Along with the tornadoes and hurricanes, the Billy Graham Rapid Response Team responded to flooding in Missouri, Indiana, Wisconsin and Iowa; the Valentine’s Day shooting at Northern Illinois University; and the November wildfires in Southern California.
In addition to domestic deployments, Munday led small teams into Myanmar, Kenya and Grand Turk Island to train local pastors on how to appropriately respond during the tragedies and disasters that devastated the people of those areas.
“We’ve seen so much pain and heart-rending agony this year, but we’ve also seen hope and resilience in the eyes of people who are in the darkest days of their lives,” said Munday. “We’ve witnessed the triumphs of neighbors joining together in love to confront their worst fears, and we’ve prayed with people who have wept in thanks for the blessings they have when everything else has been taken from them.”
In November, Munday was able to share with several governmental groups and other agencies when he addressed the Department of Homeland Security’s Faith Based and Community Initiatives Emergency Preparedness Workshop in Dallas, Texas. “It was a real honor to be invited, and I believe it points to the Billy Graham Rapid Response Team increasingly becoming a welcome and relied upon presence during times of tragedy,” said Munday.
Along with the domestic and international deployments, the Billy Graham Rapid Response Team also held 15 special crisis ministry seminars to help train Christians on how to deal with the tragedies affecting those around them. “Not all of us will respond to a Hurricane Katrina or a 9/11,” said Munday. “But all of us will deal with somebody who has lost a loved one from cancer, or has lost their job and their home, or is going through a divorce.
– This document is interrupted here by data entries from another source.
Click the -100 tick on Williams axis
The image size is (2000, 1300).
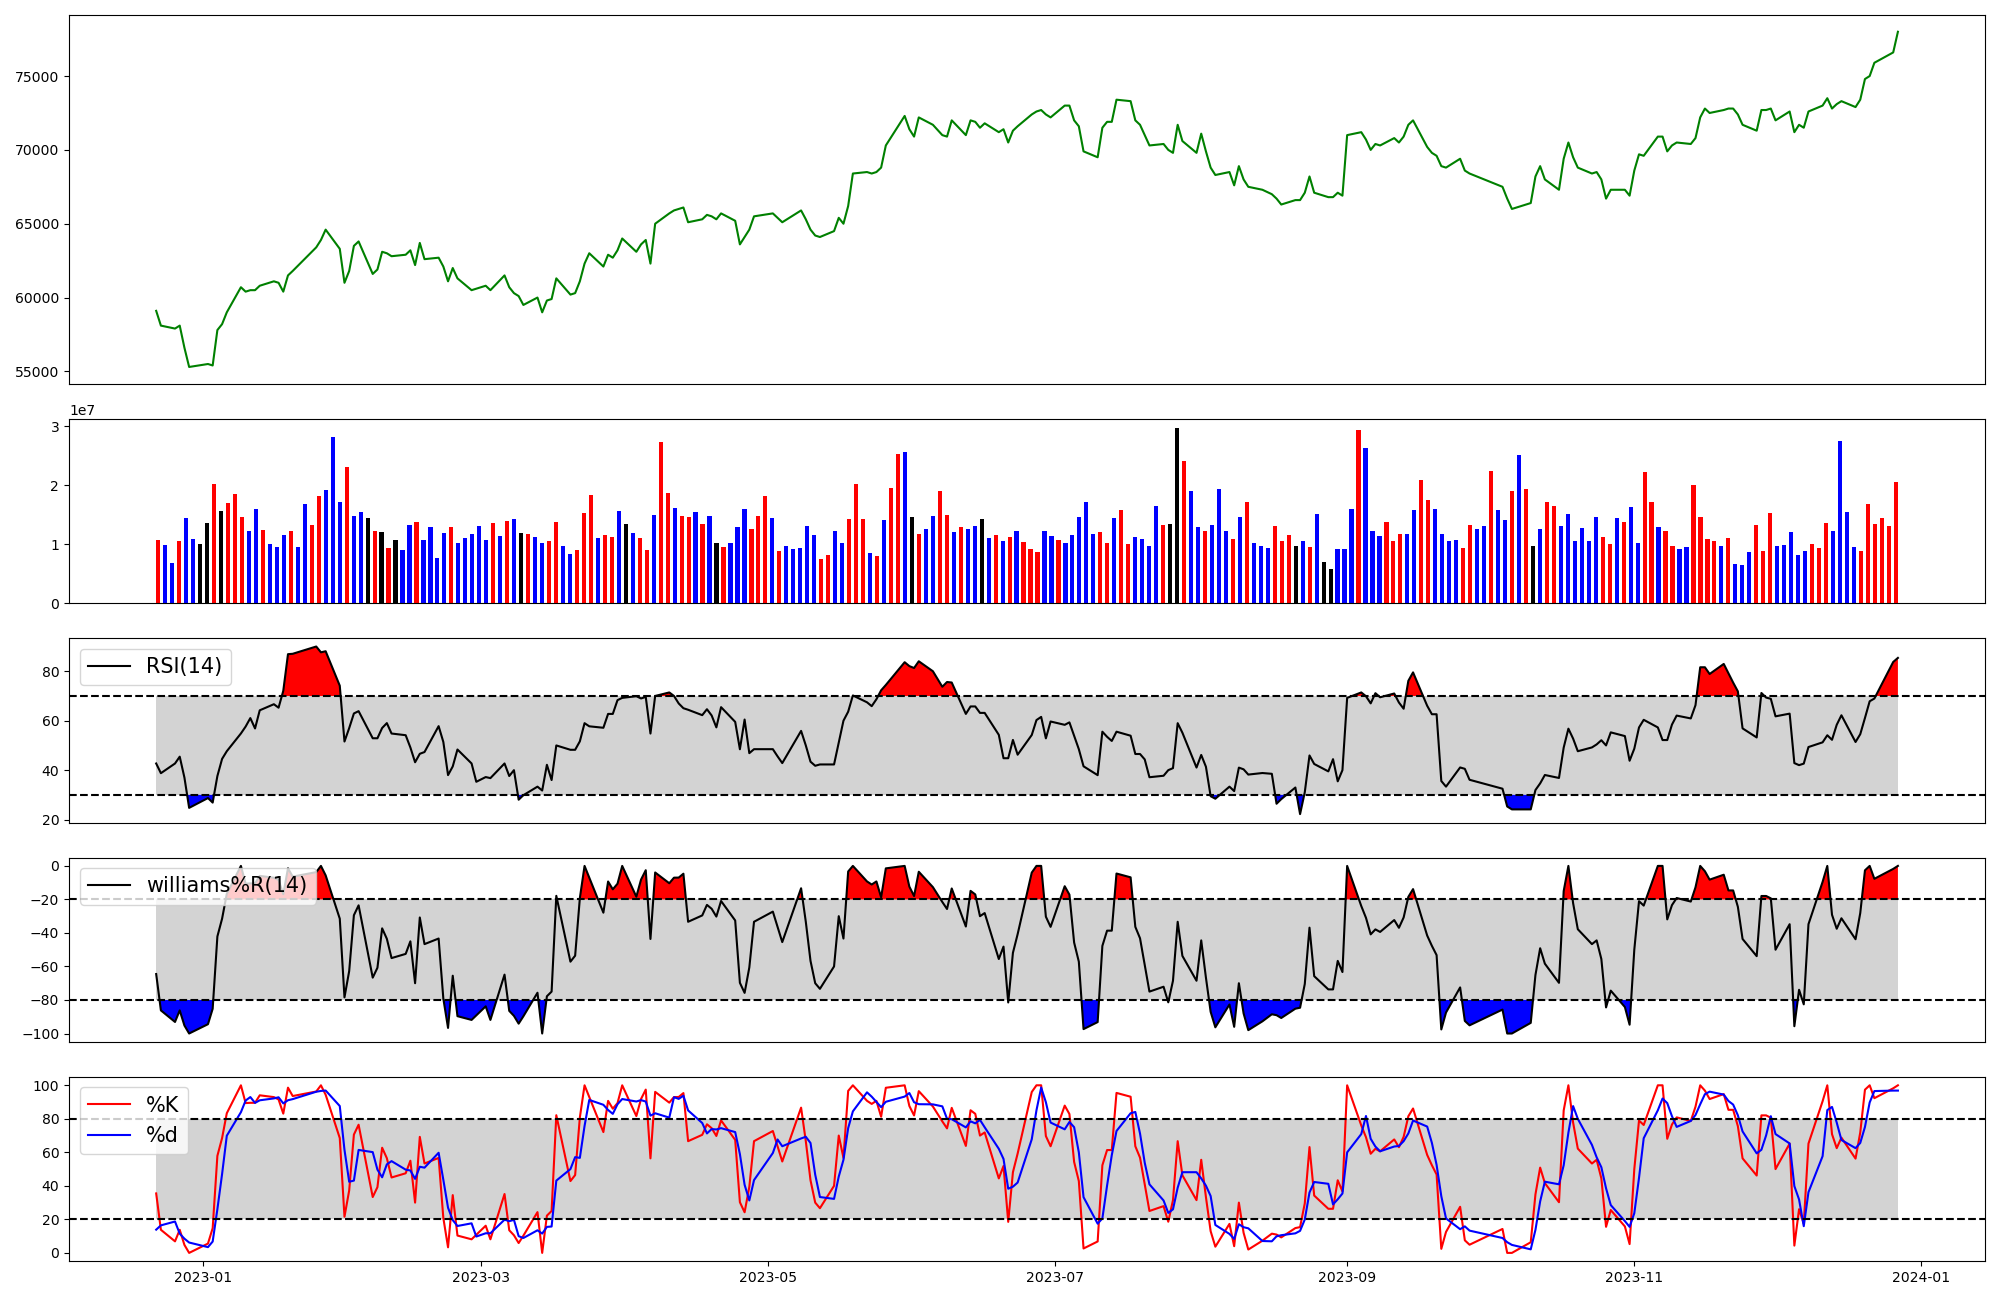pos(42,1034)
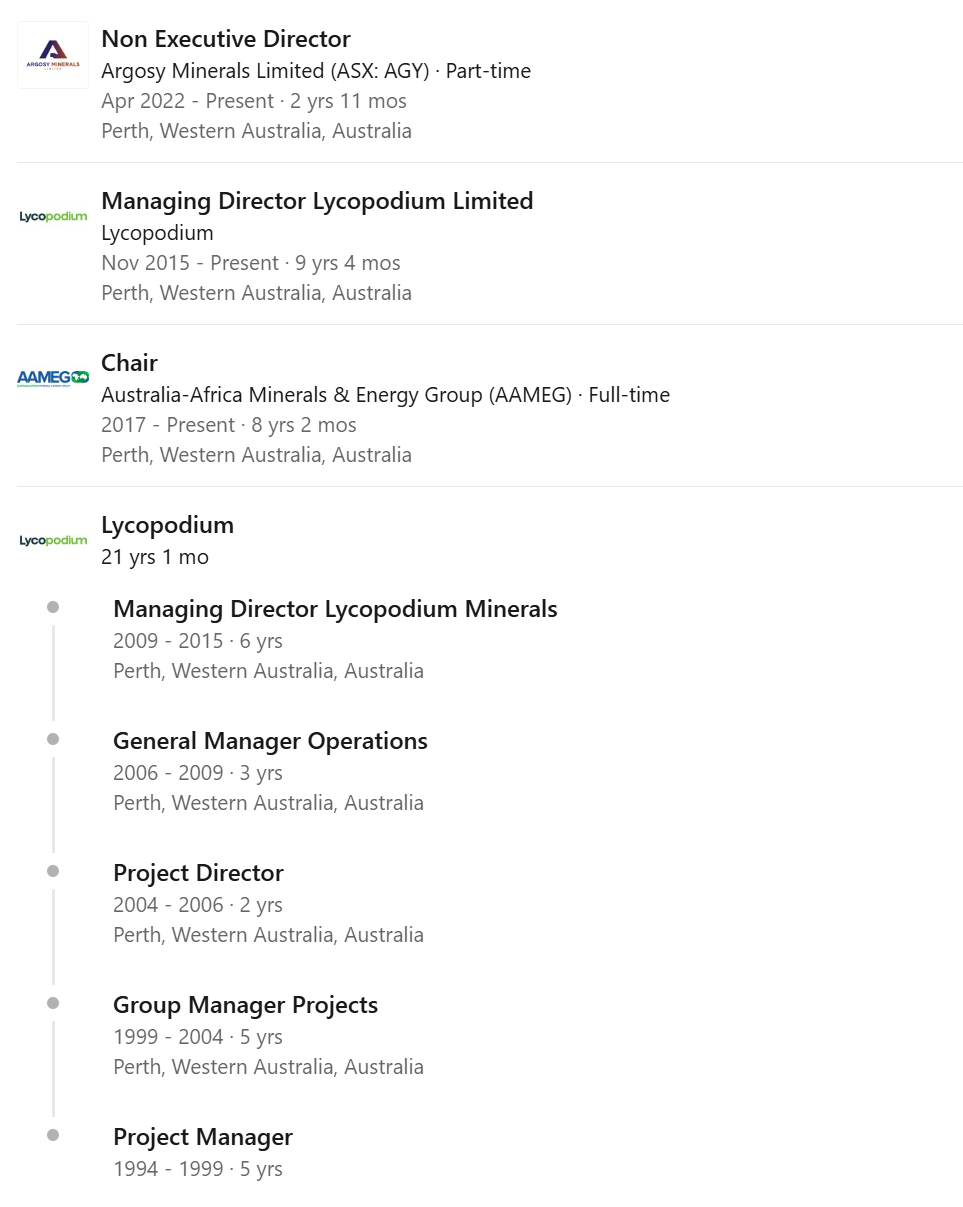Click Lycopodium logo beside the 21 yrs heading
The image size is (963, 1207).
point(53,541)
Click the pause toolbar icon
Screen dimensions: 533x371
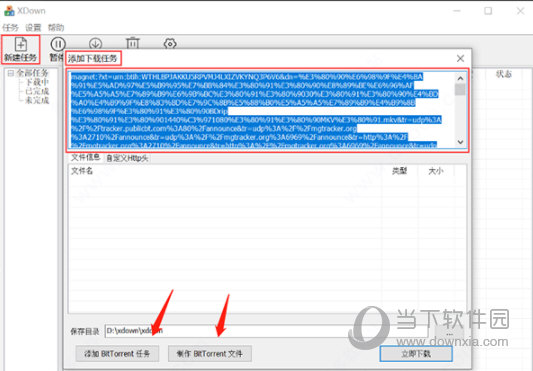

Pain is everywhere, and it’s important for Christians to be prepared to respond with the love and hope of Christ.”
The Billy Graham Rapid Response Team is a nationwide database of more than 3,000 chaplains and ministry volunteers who are specifically trained to deal with crisis situations. Since the ministry was launched in 2002, it has deployed following dozens of natural and man-made disasters, including hurricanes, tornadoes, floods, fires and shootings.